Dans son très célèbre ouvrage "L'Ethique protestante et l'esprit du capitalisme" Max Weber
entend démontrer qu'une certaine interprétation du protestantisme (calvinisme, piétisme,
méthodisme, baptisme ...) a créé certaines des motivations qui ont favorisé la formation du
régime capitaliste. Max Weber s'attache essentiellement à la conception calviniste :

Pour le calvinisme le monde a été créé pour la Gloire de Dieu, et chaque homme, qu'il soit
prédestiné à être sauvé ou à être damné pour l'éternité, a le devoir de créer le Royaume de Dieu
sur terre et de travailler à la Gloire de Celui-ci.
Or comment travailler pour la Gloire de Dieu ? Et, surtout, comment trouver en ce monde les
signes qui permettent de penser que l'on sera sauvé ? La réponse est qu'il faut se considérer, avec
confiance, comme un futur élu. Et pour arriver à cette confiance en soi le travail acharné est le
moyen le meilleur.
Mais, par ailleurs, l'éthique puritaine enjoint au croyant de se méfier totalement des biens de ce
monde. Résultats : travailler avec acharnement, et rationnellement, permet de faire des profits. Si
l'on interdit de consommer les profits ils ne peuvent qu'être épargnés et/ou réinvestis. Réinvestir
ses profits c'est travailler encore davantage à la Gloire de Dieu et renforcer la confiance que l'on a
de soi-même en faisant encore plus de profits....

Selon Weber il n'y a pas d'exemples dans les sociétés extra-occidentales de comportements,
apparemment aussi peu naturels, qui aboutissent à ce que l'on jouisse de la satisfaction de
produire toujours et toujours davantage, pour une consommation réduite.
Or, nous dit-il, le capitalisme ne peut naître et se développer sans organisation rationnelle du
travail, sans profit maximum et sans investissement maximum. Une fois le régime capitaliste
constitué c'est alors le milieu qui détermine les conduites sociales et juridiques, quelles que soient
les motivations. C'est pourquoi l'entreprise capitaliste a pu se répandre, ensuite, partout dans le
monde, à travers toutes les civilisations.

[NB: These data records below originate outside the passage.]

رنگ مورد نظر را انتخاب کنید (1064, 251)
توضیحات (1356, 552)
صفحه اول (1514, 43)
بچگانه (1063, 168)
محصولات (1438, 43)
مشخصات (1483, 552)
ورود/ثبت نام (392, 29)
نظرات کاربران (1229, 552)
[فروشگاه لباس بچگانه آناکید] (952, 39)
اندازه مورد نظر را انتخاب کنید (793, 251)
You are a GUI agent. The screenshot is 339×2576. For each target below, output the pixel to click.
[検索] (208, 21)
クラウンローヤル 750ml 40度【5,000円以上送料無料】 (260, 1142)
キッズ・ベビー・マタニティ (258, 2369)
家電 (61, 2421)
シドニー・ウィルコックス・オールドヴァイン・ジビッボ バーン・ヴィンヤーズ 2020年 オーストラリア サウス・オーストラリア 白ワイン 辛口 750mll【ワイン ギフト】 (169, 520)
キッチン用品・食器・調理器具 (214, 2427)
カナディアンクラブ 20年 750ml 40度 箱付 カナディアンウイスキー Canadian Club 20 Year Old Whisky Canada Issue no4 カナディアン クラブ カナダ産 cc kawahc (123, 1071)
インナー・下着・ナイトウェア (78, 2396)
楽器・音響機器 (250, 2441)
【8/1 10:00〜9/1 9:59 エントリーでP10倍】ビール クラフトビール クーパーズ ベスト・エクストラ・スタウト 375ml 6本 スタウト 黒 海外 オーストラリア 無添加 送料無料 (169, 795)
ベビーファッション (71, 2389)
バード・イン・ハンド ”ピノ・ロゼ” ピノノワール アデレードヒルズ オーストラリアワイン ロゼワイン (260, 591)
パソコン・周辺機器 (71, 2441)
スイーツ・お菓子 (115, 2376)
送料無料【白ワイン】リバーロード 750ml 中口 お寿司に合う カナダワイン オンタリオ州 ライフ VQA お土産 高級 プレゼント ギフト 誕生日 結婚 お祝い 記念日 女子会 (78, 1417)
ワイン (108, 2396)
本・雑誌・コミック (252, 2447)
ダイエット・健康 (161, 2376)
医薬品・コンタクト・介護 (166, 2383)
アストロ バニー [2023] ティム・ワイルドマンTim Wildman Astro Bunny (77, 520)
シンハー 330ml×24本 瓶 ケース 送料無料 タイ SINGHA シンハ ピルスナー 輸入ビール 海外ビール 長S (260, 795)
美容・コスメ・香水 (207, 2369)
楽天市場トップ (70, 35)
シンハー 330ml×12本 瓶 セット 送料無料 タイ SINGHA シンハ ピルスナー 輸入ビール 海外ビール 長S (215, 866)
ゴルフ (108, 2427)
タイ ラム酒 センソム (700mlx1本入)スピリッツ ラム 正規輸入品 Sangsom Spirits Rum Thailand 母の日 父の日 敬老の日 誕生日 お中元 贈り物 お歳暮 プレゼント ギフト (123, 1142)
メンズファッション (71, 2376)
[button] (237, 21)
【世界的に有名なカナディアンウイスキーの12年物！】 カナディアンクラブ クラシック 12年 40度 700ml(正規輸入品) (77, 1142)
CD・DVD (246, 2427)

Le point de vue de Max Weber sur la naissance du capitalisme est évidemment contesté. C'est
notamment le cas de Jacques Attali.

Selon Jacques Attali, ancien conseiller spécial du président François Mitterrand, ancien président
de la Berd (Banque européenne de reconstruction et de développement), homme d'affaires et
essayiste prolixe, lui-même juif sépharade, la thèse de Max Weber doit être contestée absolument.

Selon Jacques Attali c'est le peuple juif qui a inventé le capitalisme :"L'inventeur du monothéisme
s'est trouvé en situation de fonder l'éthique du capitalisme".
Jacques Attali, Les Juifs, le monde et l'argent, Fayard, Paris 2002.